In the Philippines, two land-based wind projects have made news this year for antagonising local groups: a project in the northern Luzon region is accused of encroaching into the Masungi forest reserve, while another in central Visayas is said to endanger the Nabaoy river. In both cases, the developers say proper certifications have been secured, and the government has thus far backed the projects.

Some believe the state-led sustainability standards are not stringent enough. Maris Cardenas, executive director of local nonprofit CentRE, pointed to renewable energy projects under 100 megawatts (MW) requiring only an initial environmental examination, in place of a more detailed impact statement.

“There have been wind projects in the past, and even recently approved contracts for onshore wind, that fall into this category,” Cardenas said.

For instance, the Visayas project by Thai-Philippine joint venture PetroWind stands at 14 MW. The Luzon project by Rizal Wind Energy Corporation, owned by Singapore-based Vena Energy, is said to number 12 onshore wind turbines, which will unlikely reach the 100 MW threshold.

The concern is that wind project construction on hilltops can destroy pristine rainforests and farmers’ fruit trees, said Marvin Lagonera, energy transition expert at nonprofit Forum for the Future. Induced commercialisation resulting from the projects could also impact local communities, he added.

Mixed awareness

The awareness among wind project developers for social and environmental risks remains varied in Asia, with international developers having an edge over domestic players, said Megan Lawson, Asia renewables partner at sustainability consultancy Environmental Resources Management (ERM).

It could be a recipe for future hiccups. Lawson noted that wind projects are often sited in areas where communities are already disadvantaged. Meanwhile, expectations on compensation from energy developers are increasing as awareness of negative impacts grows.

“So it takes a higher level of mitigation and management measures to satisfy stakeholder sentiments,” Lawson said.

Project financiers could help. Nearly 130 lenders worldwide have signed on the Equator Principles, a risk management framework that spells out criteria in areas such as impact assessments, stakeholder mechanism and independent monitoring. This private-sector initiative runs parallel to the World Bank’s performance standards on social and environmental sustainability.

This means project developers may need to tighten their own sustainability assessments to secure funding from reputable financiers for their ventures.

In the Philippines at least, Lagonera said there should be greater sensitivity around Indigenous and customary land ownership, along with greater attention in creating proper grievance mechanisms.

Stakeholder engagement is always muddied by politics, Lawson noted, and advises developers to plan engagements and project design tweaks based on various parties’ influence and importance.

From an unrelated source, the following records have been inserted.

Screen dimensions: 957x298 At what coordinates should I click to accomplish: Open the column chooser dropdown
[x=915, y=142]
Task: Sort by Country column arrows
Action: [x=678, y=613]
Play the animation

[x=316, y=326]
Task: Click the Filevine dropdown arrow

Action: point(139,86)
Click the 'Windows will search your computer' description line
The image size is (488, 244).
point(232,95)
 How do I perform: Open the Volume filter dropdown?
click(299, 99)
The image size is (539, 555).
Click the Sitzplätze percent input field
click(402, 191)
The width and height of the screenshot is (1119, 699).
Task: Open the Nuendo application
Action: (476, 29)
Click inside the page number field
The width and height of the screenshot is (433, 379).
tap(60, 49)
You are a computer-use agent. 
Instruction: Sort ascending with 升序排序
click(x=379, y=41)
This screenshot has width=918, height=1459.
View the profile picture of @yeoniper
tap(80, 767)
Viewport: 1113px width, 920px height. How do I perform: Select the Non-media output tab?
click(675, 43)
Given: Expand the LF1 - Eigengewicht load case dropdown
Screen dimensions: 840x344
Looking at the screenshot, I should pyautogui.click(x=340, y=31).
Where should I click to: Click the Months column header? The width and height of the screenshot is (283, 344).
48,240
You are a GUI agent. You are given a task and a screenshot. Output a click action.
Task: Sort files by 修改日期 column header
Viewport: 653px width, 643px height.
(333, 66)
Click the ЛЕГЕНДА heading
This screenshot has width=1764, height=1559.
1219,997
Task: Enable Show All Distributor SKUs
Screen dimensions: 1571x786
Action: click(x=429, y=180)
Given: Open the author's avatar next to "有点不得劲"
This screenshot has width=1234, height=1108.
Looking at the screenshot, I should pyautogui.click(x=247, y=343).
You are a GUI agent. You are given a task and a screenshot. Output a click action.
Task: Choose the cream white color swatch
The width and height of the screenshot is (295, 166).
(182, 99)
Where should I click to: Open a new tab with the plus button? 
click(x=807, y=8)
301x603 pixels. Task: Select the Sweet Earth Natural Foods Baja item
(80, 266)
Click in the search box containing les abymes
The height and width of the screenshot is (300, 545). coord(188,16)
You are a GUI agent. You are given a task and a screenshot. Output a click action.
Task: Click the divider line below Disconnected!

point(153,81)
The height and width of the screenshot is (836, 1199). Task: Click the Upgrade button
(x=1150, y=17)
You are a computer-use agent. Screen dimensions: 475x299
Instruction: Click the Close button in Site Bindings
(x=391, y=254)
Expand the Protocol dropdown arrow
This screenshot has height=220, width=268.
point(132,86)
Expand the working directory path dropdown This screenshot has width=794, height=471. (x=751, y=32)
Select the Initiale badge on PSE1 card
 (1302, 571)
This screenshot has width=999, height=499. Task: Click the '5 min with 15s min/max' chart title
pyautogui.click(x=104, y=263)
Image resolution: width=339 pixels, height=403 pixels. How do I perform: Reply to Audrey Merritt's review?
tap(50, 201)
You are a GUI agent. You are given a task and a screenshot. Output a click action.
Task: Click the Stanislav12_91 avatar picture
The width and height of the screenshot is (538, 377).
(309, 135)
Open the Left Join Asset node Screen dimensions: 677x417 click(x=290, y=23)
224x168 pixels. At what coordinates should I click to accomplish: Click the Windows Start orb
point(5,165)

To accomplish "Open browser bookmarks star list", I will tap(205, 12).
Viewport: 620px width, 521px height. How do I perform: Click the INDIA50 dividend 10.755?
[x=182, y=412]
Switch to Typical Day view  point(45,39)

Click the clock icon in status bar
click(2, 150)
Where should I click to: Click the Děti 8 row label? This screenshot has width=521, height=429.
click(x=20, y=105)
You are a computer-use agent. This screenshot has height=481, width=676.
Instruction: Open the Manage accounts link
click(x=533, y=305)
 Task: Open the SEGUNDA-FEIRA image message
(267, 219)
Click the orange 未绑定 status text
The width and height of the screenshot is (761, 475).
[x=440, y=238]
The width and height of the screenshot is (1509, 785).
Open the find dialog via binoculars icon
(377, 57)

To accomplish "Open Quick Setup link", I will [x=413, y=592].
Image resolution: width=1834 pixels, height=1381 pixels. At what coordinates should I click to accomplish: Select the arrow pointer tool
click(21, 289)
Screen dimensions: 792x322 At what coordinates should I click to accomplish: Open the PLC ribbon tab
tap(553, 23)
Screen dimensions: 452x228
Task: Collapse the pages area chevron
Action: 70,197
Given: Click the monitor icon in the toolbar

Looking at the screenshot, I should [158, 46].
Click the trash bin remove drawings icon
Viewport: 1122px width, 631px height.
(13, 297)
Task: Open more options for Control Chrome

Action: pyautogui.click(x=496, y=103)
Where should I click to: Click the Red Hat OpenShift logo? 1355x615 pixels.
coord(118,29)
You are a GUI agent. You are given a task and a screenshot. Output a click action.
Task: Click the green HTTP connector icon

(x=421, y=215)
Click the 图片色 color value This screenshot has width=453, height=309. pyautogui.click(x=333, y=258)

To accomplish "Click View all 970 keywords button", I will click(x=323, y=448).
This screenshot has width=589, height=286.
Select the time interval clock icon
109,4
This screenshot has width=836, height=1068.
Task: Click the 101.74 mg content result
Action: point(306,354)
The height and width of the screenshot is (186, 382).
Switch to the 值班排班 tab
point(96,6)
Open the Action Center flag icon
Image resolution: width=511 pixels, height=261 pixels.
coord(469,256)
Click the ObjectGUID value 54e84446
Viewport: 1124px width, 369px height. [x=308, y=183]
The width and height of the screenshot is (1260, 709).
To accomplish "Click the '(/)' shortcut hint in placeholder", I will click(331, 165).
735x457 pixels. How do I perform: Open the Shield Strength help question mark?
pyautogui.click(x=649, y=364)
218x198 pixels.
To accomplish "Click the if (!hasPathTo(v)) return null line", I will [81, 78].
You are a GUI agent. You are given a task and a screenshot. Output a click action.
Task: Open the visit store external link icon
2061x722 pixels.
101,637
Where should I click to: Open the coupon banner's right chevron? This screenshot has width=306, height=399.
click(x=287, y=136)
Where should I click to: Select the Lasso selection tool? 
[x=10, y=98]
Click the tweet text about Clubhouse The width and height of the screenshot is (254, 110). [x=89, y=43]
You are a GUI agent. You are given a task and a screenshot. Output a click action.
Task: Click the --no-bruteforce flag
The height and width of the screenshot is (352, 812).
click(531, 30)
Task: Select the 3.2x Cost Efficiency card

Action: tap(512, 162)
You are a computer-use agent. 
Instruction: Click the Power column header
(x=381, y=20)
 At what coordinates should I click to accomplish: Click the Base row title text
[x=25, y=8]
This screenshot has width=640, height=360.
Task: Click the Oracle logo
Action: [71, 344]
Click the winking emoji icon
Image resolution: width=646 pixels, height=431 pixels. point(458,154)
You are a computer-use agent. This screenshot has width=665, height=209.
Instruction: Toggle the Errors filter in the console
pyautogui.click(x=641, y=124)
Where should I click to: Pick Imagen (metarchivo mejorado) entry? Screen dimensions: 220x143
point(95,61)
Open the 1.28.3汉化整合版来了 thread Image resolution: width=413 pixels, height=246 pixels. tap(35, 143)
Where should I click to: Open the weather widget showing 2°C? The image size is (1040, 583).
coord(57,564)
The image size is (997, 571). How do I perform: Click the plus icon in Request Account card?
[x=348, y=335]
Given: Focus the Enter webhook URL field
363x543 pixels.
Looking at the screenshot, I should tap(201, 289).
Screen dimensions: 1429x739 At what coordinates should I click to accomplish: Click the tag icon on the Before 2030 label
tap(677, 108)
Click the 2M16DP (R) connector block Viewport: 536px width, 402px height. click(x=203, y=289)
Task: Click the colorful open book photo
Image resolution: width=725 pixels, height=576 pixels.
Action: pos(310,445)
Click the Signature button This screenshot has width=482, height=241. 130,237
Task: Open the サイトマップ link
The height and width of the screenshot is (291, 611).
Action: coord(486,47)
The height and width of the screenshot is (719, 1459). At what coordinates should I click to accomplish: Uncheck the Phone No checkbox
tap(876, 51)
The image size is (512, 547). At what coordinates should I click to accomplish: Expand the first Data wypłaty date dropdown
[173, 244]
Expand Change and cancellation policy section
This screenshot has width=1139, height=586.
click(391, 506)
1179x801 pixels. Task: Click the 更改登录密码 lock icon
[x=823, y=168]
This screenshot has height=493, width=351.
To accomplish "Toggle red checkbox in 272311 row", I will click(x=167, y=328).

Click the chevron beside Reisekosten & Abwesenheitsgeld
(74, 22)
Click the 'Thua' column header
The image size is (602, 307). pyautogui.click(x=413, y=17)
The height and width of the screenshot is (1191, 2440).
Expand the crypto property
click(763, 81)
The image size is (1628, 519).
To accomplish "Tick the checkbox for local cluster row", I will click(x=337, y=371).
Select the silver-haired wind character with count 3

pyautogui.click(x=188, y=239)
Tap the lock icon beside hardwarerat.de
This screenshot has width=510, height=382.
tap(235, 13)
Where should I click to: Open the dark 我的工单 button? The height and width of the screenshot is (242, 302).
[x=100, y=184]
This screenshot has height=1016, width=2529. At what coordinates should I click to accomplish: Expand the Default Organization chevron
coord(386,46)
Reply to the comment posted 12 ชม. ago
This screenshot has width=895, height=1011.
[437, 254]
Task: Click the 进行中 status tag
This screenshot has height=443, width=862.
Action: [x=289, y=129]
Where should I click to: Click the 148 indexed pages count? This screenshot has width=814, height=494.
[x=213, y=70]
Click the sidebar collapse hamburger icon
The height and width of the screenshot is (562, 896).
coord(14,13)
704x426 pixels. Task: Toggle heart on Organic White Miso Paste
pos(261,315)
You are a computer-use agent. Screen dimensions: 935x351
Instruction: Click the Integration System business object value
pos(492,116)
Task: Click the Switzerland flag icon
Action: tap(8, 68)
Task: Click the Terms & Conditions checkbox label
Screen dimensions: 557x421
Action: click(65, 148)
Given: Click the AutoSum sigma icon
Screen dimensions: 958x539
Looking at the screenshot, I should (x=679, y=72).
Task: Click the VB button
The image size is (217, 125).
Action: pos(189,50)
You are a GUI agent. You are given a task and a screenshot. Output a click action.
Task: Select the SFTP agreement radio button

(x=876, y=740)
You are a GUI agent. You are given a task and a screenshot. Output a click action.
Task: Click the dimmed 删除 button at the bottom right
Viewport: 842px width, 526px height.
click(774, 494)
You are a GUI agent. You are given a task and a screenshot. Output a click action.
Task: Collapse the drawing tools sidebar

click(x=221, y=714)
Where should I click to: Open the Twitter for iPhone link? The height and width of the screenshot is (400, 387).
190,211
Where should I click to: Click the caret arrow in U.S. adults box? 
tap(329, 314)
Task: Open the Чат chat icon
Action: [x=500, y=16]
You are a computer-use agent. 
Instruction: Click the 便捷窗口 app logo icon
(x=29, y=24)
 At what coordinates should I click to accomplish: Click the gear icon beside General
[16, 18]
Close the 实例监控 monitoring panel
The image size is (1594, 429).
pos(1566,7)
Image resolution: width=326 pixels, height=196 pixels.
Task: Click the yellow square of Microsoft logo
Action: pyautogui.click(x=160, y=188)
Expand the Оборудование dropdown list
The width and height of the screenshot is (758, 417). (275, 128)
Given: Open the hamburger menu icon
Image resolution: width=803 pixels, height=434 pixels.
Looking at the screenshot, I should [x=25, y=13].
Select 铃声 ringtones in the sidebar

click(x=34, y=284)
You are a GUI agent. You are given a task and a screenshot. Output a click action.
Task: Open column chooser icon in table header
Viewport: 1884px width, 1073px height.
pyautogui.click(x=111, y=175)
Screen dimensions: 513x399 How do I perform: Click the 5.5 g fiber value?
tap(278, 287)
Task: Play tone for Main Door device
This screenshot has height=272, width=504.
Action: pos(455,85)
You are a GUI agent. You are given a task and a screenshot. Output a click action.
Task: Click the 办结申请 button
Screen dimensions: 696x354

In Europe and China, researchers are exploring pairing offshore wind farms with aquaculture to improve local livelihoods, though few trials are currently underway. Fishing generally remains prohibited, with concern among developers that the use of drag nets and anchors could destroy subsea power infrastructure.

Wind energy’s image problem has caught the attention of global energy industry leaders. The Global Wind Energy Council is studying both how developers can better engage local communities, and the positive impact projects can bring to coastal groups. There won’t be one clear solution for everything, Qiao said, but she hopes the analyses can help to facilitate discussions.

In any case, the industry cannot be given a free pass on social and environmental impacts just because of its decarbonisation potential, said Cardenas of CentRE. 

“There is that notion that renewable energy is green, so the process of installing the systems, and [what happens in] the value chain is not [scrutinised],” she said.

“It is time to take a serious look not only at the renewable energy output…but also the whole process from the sourcing of materials to the delivery, construction and end-of-life treatment, to make it a more sustainable and resilient system,” Cardenas added.